For simplicity, I'll just talk about the manifold $\mathbb{R}^n$, but anywhere I explicitly write out $\mathbb{R}^n$ (as opposed to $V$), you could just as well use a submanifold of $\mathbb{R}^n$, e.g. a 1-dimensional curve in $\mathbb{R}^n$. A rank-$k$ tensor field on $\mathbb{R}^n$ is a (suitably smooth) function $\tau : \mathbb{R}^n \to (V^{\otimes k} \multimap \mathbb R)$ where $V$ is itself $\mathbb{R}^n$. Now say we write the directional derivative of $\tau$ in some direction $v \in V$ at $x \in \mathbb{R}^n$ as $D(\tau)(x; v)$. The result itself would be a rank-$k$ tensor, i.e. $D(\tau)(x; v) : V^{\otimes k} \multimap \mathbb R$. So what is the type of $D(\tau)$ itself. Well we know the type of $\tau$ and we know the type of $V$ and we know $D(\tau)(x; v)$ is linear in $v$ and non-linear in $x$. So we have $$D(\tau) : \mathbb{R}^n \to (V \multimap (V^{\otimes k}\multimap\mathbb{R}))$$ but it is easy to show that $(V \multimap (V^{\otimes k}\multimap\mathbb{R})) \cong (V\otimes V^{\otimes k} \multimap \mathbb R) = (V^{\otimes k+1}\multimap \mathbb R)$. Which is to say $D(\tau)$ as a function of $x$ alone — essentially currying $D(\tau)$ — is a rank-$(k+1)$ tensor field.
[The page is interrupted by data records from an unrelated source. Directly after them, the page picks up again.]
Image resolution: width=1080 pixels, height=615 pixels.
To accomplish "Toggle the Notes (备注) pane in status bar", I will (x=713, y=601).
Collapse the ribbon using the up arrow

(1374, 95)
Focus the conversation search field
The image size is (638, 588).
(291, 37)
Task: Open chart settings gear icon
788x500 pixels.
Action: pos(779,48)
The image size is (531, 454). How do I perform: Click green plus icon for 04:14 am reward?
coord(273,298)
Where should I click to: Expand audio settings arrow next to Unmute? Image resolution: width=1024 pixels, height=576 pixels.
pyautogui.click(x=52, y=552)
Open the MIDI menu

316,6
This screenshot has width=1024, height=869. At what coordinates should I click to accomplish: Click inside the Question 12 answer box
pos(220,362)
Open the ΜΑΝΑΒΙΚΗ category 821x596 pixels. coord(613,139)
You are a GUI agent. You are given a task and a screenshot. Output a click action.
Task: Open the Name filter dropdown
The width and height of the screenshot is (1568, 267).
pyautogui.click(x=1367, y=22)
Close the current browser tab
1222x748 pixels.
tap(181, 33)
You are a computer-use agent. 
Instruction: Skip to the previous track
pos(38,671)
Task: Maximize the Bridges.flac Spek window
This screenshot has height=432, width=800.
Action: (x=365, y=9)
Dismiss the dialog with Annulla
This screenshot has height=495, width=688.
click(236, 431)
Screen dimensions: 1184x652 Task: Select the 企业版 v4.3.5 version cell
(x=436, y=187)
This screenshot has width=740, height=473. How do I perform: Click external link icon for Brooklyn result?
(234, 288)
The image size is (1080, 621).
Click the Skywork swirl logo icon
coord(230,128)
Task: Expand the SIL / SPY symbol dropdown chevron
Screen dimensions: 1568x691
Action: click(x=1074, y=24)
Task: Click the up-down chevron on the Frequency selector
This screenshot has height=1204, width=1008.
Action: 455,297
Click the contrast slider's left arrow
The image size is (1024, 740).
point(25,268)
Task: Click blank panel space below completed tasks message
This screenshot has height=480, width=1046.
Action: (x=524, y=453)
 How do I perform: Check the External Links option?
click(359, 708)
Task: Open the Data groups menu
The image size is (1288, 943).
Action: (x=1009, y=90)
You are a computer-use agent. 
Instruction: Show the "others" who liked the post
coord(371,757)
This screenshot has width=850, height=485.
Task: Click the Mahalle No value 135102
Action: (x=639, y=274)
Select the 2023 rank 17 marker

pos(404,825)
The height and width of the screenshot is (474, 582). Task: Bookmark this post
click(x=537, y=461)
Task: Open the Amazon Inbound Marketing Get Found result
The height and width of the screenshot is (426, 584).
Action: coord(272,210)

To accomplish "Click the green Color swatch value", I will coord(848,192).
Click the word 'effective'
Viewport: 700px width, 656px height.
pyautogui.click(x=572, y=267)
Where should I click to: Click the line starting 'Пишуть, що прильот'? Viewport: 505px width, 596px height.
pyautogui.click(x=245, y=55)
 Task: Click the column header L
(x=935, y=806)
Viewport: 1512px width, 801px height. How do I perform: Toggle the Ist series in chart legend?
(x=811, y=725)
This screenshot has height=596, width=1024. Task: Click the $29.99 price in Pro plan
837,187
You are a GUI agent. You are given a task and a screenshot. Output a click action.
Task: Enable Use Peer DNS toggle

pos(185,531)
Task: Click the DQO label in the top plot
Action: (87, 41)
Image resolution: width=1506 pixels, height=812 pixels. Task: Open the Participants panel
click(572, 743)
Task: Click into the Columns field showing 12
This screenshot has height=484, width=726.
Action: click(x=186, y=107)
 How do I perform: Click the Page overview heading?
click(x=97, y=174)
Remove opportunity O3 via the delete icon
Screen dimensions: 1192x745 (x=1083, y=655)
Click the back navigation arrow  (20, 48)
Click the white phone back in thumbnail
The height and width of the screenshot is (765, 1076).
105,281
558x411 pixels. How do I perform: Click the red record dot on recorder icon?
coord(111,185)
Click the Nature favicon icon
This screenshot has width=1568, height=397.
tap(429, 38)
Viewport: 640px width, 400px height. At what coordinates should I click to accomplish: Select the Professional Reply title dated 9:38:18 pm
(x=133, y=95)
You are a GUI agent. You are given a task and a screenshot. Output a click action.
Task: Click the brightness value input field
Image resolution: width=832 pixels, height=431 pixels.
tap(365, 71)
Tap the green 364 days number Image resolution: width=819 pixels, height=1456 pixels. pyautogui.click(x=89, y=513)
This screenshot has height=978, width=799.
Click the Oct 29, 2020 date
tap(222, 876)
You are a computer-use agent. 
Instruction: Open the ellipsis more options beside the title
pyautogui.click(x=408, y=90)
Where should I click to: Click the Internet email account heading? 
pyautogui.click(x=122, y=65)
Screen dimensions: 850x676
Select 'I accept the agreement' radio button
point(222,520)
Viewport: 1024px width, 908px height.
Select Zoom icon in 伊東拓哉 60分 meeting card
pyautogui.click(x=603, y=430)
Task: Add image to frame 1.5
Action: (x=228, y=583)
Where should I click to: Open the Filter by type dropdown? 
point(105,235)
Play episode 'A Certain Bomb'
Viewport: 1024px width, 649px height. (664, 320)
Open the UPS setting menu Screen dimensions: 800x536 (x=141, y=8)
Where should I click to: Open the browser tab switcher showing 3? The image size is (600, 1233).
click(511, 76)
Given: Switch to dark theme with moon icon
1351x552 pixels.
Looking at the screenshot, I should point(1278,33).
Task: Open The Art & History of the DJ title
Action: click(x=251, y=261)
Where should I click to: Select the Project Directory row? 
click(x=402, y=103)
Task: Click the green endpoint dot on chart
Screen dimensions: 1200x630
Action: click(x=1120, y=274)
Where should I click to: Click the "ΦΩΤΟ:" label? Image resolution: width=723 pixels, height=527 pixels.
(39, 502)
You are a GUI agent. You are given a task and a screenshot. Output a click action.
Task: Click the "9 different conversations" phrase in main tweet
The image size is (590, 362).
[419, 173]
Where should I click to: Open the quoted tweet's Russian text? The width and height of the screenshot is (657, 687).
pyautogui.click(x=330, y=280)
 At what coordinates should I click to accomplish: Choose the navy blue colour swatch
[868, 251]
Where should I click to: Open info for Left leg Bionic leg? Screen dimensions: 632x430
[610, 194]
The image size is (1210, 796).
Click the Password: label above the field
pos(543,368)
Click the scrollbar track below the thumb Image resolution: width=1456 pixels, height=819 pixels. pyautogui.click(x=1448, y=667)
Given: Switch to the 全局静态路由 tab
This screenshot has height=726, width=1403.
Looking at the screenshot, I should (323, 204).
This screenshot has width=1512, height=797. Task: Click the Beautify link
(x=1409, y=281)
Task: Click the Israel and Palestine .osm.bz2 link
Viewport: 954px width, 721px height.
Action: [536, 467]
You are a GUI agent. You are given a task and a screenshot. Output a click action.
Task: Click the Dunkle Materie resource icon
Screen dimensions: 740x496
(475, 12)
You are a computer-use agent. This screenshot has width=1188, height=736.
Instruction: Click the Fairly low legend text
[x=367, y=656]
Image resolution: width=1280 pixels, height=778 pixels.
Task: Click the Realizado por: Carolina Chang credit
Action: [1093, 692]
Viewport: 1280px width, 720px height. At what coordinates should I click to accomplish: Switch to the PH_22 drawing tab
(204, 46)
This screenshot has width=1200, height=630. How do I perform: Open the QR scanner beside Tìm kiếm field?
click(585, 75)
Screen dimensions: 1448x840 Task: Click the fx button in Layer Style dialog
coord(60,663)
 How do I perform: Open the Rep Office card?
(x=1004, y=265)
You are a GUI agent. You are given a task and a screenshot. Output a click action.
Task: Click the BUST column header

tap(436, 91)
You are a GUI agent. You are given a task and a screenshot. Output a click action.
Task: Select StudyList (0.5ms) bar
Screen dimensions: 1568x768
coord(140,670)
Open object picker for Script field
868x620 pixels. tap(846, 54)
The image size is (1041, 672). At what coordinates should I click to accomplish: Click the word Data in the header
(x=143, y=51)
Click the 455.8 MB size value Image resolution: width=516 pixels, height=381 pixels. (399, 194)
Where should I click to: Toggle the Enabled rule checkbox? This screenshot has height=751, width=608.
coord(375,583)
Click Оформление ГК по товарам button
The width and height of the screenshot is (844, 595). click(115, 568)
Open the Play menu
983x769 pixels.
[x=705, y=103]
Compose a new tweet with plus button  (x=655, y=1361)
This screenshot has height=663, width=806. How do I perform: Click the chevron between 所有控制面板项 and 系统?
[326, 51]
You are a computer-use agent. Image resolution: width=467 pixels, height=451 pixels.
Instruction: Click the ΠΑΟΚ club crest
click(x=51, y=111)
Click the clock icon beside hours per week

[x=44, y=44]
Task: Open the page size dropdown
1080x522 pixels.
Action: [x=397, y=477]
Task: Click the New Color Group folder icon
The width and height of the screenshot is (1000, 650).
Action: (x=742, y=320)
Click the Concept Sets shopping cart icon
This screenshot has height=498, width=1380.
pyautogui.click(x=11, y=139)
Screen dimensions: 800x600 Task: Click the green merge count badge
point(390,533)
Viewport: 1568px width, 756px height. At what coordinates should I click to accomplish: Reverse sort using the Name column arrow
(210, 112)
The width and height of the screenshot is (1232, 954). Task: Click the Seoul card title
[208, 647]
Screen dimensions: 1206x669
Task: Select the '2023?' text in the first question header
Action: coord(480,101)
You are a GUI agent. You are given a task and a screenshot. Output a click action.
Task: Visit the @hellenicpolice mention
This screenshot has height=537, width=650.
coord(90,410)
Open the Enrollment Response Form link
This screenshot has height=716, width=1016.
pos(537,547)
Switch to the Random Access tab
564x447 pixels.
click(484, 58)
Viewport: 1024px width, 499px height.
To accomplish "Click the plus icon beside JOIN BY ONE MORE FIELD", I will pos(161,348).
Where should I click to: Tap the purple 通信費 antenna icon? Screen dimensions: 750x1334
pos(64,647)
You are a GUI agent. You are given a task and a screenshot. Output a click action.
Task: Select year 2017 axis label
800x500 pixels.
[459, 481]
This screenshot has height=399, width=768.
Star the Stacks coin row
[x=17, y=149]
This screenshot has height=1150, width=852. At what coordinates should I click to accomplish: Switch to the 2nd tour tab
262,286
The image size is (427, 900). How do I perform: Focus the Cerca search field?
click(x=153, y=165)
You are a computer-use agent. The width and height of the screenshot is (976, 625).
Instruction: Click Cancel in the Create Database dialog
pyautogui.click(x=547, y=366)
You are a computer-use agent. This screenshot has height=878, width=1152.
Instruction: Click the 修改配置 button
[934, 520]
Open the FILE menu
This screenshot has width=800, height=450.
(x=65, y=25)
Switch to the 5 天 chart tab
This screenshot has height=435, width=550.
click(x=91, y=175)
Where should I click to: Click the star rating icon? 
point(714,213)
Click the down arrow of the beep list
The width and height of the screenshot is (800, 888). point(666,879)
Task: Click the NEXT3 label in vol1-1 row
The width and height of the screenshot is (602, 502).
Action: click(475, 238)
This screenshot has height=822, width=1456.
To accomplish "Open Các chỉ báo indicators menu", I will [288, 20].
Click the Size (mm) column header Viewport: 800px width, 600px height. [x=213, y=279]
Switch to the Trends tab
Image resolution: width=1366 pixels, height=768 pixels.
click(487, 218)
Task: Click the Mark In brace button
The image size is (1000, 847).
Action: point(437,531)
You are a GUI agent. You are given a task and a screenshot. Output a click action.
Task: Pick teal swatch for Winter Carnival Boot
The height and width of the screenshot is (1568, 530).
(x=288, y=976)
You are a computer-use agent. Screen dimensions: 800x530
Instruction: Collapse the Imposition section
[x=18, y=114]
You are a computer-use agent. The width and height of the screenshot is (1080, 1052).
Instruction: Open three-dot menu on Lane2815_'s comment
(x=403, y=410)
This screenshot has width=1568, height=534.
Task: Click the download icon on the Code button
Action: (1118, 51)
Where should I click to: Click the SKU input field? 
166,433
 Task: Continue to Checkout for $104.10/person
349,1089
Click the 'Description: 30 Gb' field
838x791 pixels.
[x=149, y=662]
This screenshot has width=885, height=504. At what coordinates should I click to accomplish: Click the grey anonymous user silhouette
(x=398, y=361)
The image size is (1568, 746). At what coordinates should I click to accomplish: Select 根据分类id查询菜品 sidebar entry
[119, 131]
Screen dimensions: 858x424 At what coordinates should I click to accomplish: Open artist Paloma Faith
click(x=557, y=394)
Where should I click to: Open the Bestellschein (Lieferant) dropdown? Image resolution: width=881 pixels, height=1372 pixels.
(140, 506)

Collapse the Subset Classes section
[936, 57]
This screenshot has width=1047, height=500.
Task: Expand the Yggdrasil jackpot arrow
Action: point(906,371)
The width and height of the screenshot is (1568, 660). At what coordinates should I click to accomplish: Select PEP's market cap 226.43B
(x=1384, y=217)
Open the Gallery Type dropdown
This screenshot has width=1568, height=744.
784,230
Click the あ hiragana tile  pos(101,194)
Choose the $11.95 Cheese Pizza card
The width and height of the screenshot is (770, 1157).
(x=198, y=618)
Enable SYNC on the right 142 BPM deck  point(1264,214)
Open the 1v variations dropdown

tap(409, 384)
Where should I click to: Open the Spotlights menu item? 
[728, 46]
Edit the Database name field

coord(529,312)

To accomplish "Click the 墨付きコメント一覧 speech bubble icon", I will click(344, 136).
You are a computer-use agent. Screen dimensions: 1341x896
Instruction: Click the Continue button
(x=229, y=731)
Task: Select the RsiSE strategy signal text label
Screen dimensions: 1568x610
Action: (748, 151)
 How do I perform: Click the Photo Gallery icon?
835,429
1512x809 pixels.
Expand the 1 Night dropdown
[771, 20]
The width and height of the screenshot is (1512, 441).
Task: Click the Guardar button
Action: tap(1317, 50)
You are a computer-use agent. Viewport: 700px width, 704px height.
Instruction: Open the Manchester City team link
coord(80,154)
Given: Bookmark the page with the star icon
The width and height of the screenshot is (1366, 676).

So to answer your question, you find the gradient of a tensor field by viewing the directional derivative as a linear function of the direction. When you have a basis, as you do for $\mathbb{R}^n$, this linear function can be represented by a vector of partial derivatives (which are directional derivatives along the basis directions). A bit more concretely, $$D(\tau)(x)_i = \frac{\partial\tau}{\partial x_i}(x)$$

And yes, even high school, single variable calculus was doing this for the $n = 1$ case. It's just that $\mathbb{R}^{\otimes k} \cong \mathbb{R}$ for any $k$, and $(\mathbb{R}\multimap\mathbb{R}) \cong \mathbb{R}$.